### [PARTS OF THE EXERCISE]
A – According to the market commentary, how high did bullishness in the American Association of Individual Investors survey reach in one week?
B – Retype the market commentary between "It is time again" and "on this market.", inclusive.

### [EXTRACT PROVIDED]
+ + + + + + +

It is time again to worry about earnings and warnings. This is the beginning of the earnings reporting season for fourth quarter 2010 periods. The beauty of this time of year and the problem is that 2010 doesn’t matter anymore. We are in 2011 already and that means that the forecasts of management for the future take on extra meaning. That is problematic as most managements have a distinct bias toward under-promising so they can later over-deliver on their guesses. This conservatism can be mistaken for a downbeat outlook. Just remember Cisco’s outlook in October that crushed that stock, just because they weren’t forecasting a stronger future than either their suppliers or competitors, good but not good enough. That could be one factor that keeps visiting negative surprises on this market.
We wouldn’t worry about this so much if investor sentiment hadn’t gotten too darned bullish lately. In the American Association of Individual Investors survey, which we monitor because it is free and because it is weekly as opposed to monthly, bullishness has recently been above 50%, even above 60% one week. That is darned bullish. As recently as late August the percentage of bulls was barely 20%. If we had a bunch of caution out in investor-land, we wouldn’t worry too much about bad news because most everybody else was already worried. But, not that almost no one is all that worried, we are worried. If that sounds a little paranoid, welcome to the world of the contrarian.
Investor sentiment is one of the better short-term market timing tools around so long as you use it as a contrary indicator. The more bullish people are, the less likely it is that they will be successful. The fewer bullish people there are, the more likely they will be successful. Get it? We know that it can be difficult to use contrarian analysis because it is so well contrarian. Looking at hardship as a good thing is tough. But, you are reading the rantings of a guy who when the Berlin Wall came down in 1989 proclaimed that this looked like a top. What more could go right?
Most investors look at good news as good news. The contrarian has to look through the news to how people react to it. When investors treat good news with skepticism, which is a healthy sign. Since the bear market began in very late 2007, people were treating good news as good news, embracing it and largely discounting bad news. Even we were subject to this trend at the time. But, since the market collapsed in September 2008 until recently, nearly every bit of good news on the economy, the markets, anything, was treated with skepticism. That was music to our ears.

+ + + + + + +

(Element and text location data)
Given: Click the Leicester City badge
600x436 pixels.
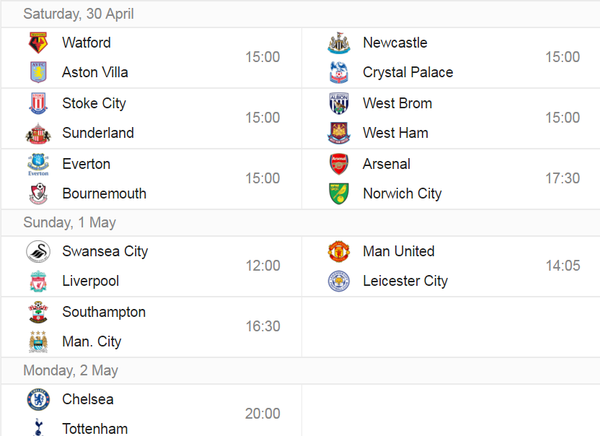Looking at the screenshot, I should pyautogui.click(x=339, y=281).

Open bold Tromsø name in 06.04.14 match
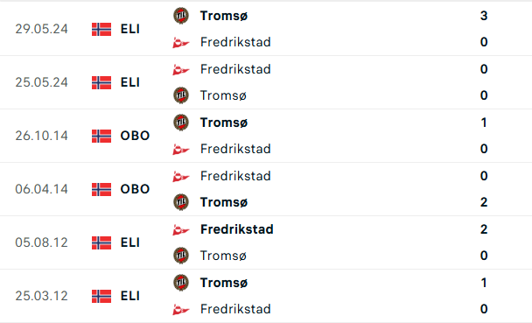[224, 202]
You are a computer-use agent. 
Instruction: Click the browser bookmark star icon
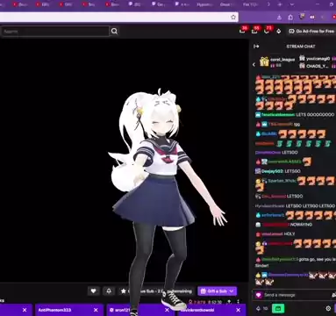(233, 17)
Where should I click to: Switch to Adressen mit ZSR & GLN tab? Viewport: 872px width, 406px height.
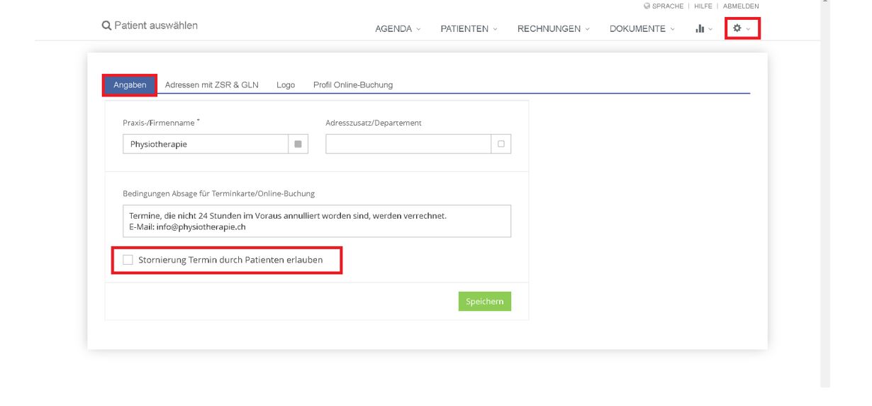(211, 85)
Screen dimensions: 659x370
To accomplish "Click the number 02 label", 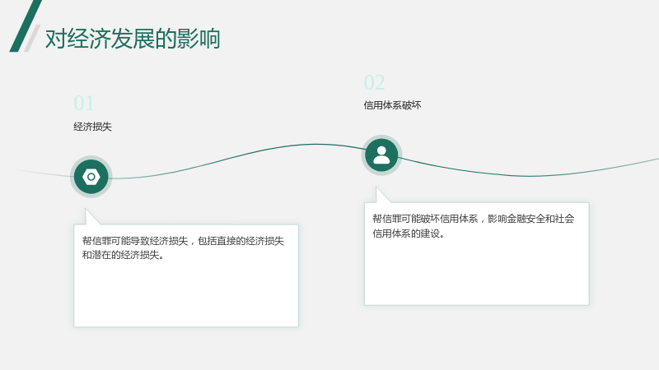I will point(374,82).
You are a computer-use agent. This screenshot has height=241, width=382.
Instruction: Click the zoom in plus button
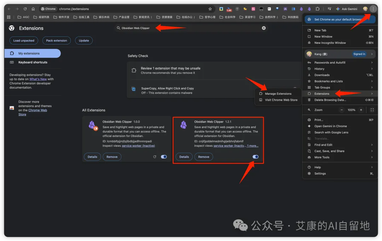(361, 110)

+ + + + + + +

### [REPLIES]
A – Above 60%.

B –
It is time again to worry about earnings and warnings. This is the beginning of the earnings reporting season for fourth quarter 2010 periods. The beauty of this time of year and the problem is that 2010 doesn’t matter anymore. We are in 2011 already and that means that the forecasts of management for the future take on extra meaning. That is problematic as most managements have a distinct bias toward under-promising so they can later over-deliver on their guesses. This conservatism can be mistaken for a downbeat outlook. Just remember Cisco’s outlook in October that crushed that stock, just because they weren’t forecasting a stronger future than either their suppliers or competitors, good but not good enough. That could be one factor that keeps visiting negative surprises on this market.